David had issues running something that needed a lot of RAM, and it was only able to use 50% of the RAM on the system before starting to use swap space. I think this is what you mean by "requests getting denied"
As far as the type of RAM, I am going off of htop and the coloring, which is not an exact science, since I can't seem to get the numbers to fall out of the actual Mem% columns from top/htop
Most of the ram used is the green color which is used memory; there is a similar amount of cached but that should be ok to leave (see first comment in this reply tho)
Yep. I'm looking. I see a fair chunk of items not in cached memory but don't see who has it.

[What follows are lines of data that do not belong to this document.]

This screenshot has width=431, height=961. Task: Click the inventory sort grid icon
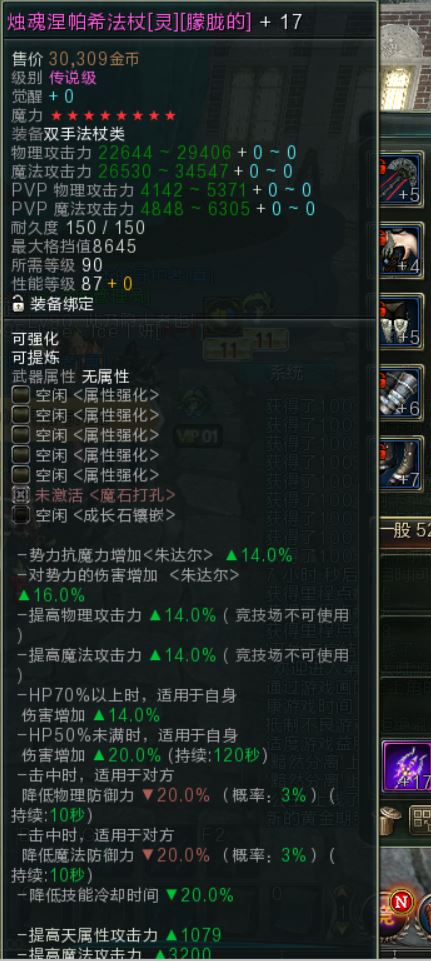pyautogui.click(x=421, y=819)
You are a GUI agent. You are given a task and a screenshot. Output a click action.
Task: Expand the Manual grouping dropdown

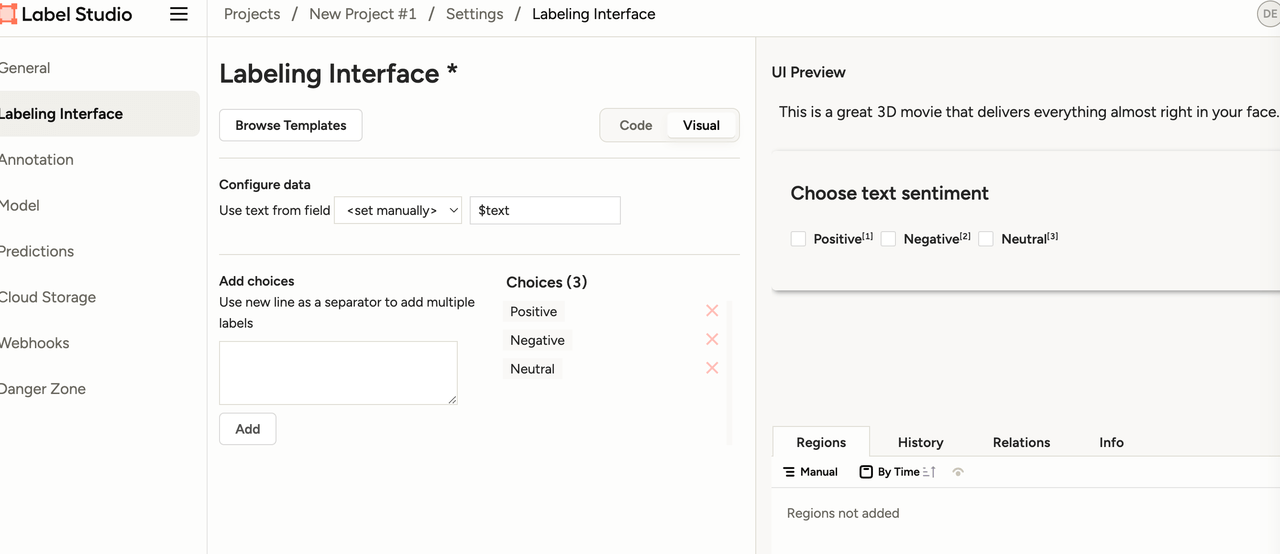[x=811, y=472]
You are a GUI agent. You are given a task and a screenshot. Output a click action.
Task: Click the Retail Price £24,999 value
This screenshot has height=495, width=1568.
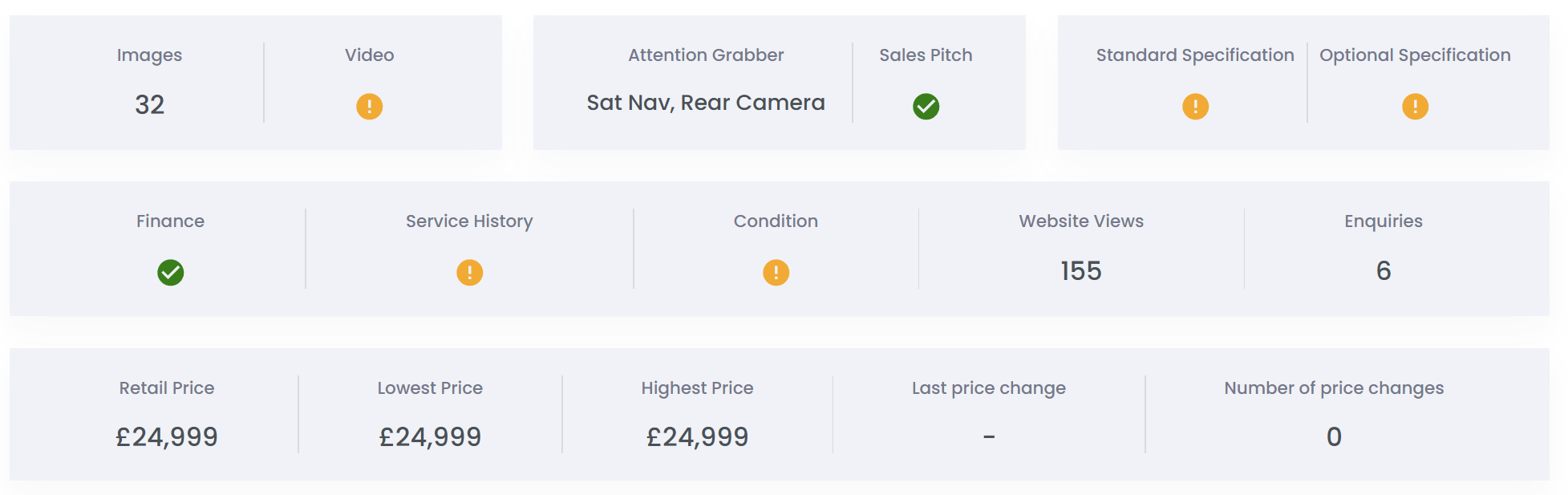[167, 437]
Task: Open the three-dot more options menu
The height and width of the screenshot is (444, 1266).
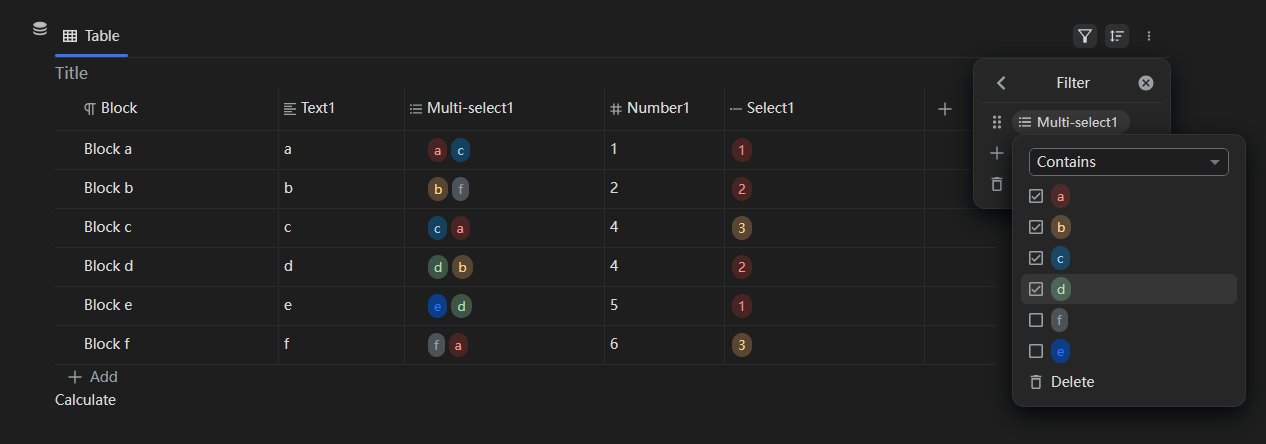Action: [1149, 36]
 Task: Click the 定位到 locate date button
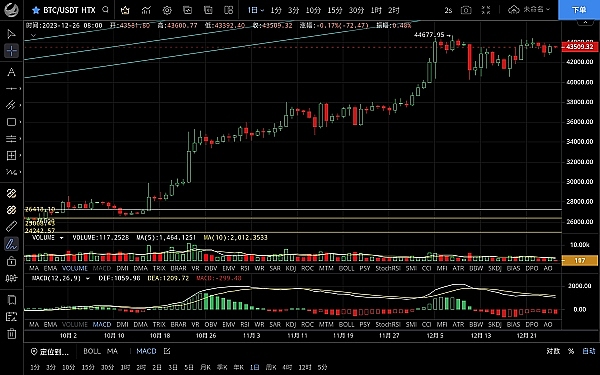(x=50, y=351)
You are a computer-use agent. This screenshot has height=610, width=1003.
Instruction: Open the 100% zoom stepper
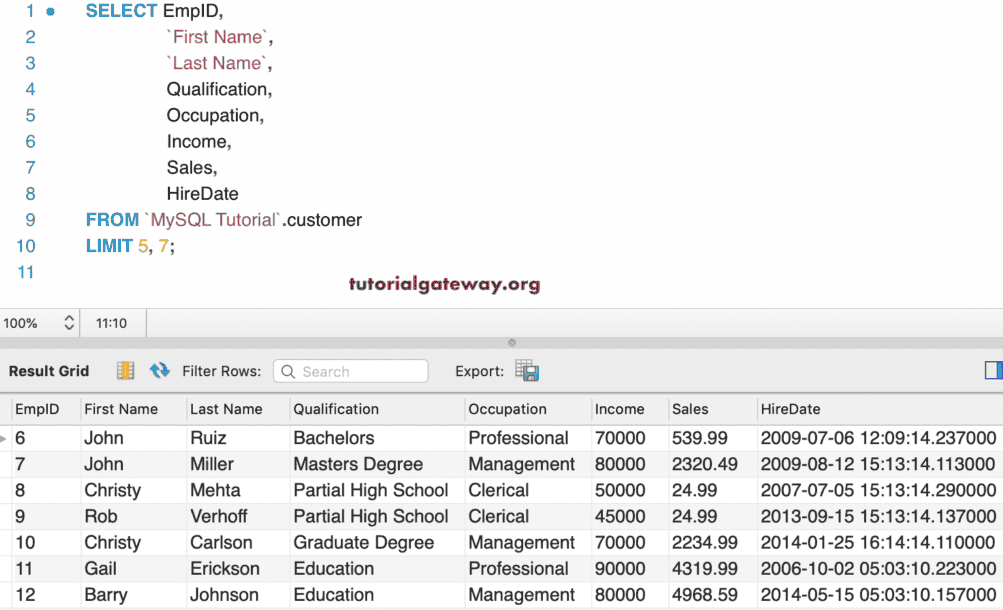click(69, 323)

I see one of @djakubosky process (30291) with a large number of deleted /tmp files still held open. I've seen in some cases such files hold open over time some memory in a weird way. Is that process still active?
python 30291 30461 djakubosky 18u REG 253,0 4096 40370195 /tmp/ffiVV2JE0 (deleted)
python 30291 30462 djakubosky 18u REG 253,0 4096 40370195 /tmp/ffiVV2JE0 (deleted)
python 30291 30463 djakubosky 18u REG 253,0 4096 40370195 /tmp/ffiVV2JE0 (deleted)
python 30291 30464 djakubosky 18u REG 253,0 4096 40370195 /tmp/ffiVV2JE0 (deleted)
python 30291 30465 djakubosky 18u REG 253,0 4096 40370195 /tmp/ffiVV2JE0 (deleted)
python 30291 30466 djakubosky 18u REG 253,0 4096 40370195 /tmp/ffiVV2JE0 (deleted)
python 30291 30467 djakubosky 18u REG 253,0 4096 40370195 /tmp/ffiVV2JE0 (deleted)
python 30291 30468 djakubosky 18u REG 253,0 4096 40370195 /tmp/ffiVV2JE0 (deleted)
python 30291 30469 djakubosky 18u REG 253,0 4096 40370195 /tmp/ffiVV2JE0 (deleted)
I'll flush the cache and see whats left after it.
That process is still active, but he said it shouldnt have a ton of temp files in it; he only read in two files using jupyter with it.
We arent sure why. We can't kill it right now since it takes a few hours to get it up and running and its currently in use
Thats fine. They look small. When I see the 4th column there with large numbers I've seen memory get stuck in what is called a slab cache (another part of Linux memory cache performance items). Leave it going. I'm asking the kernel to drain its caches (takes awhile)
sounds good.
The system is already down to 12.3G so it looks like that fixed it
So there may be a form of slab or open file leak in that or another process. Lets see what happens. Leave this open. You should rarely have to flush the cache.
Whats the way for us to check this in the future before looping you in?
Hard to say at the moment as I don't know what was involved.
Sounds good. Will keep you posted.
Took a quick look before I call it a day today. I show some continued growth in the "used" category but I'll try some periodic lower level command loops to see if I can spot what is I suspect leaking in some way.
Noting has not re-occurred as far as I can tell. Monitoring a bit longer.
Leaving open one more week while I travel.
This appears to have not re-occured at least from Ganglia's point of view. Closing for now but I'll be reviewing a periodic memory flush.
Hey Paul (& Hiroko, though I know she's on vacation),
We have like ~110 GB of RAM that is unaccounted for but constantly used on flh2. David and I check all our notebooks and htop, and see like 15GB that should be used.
Any thoughts?
Thanks!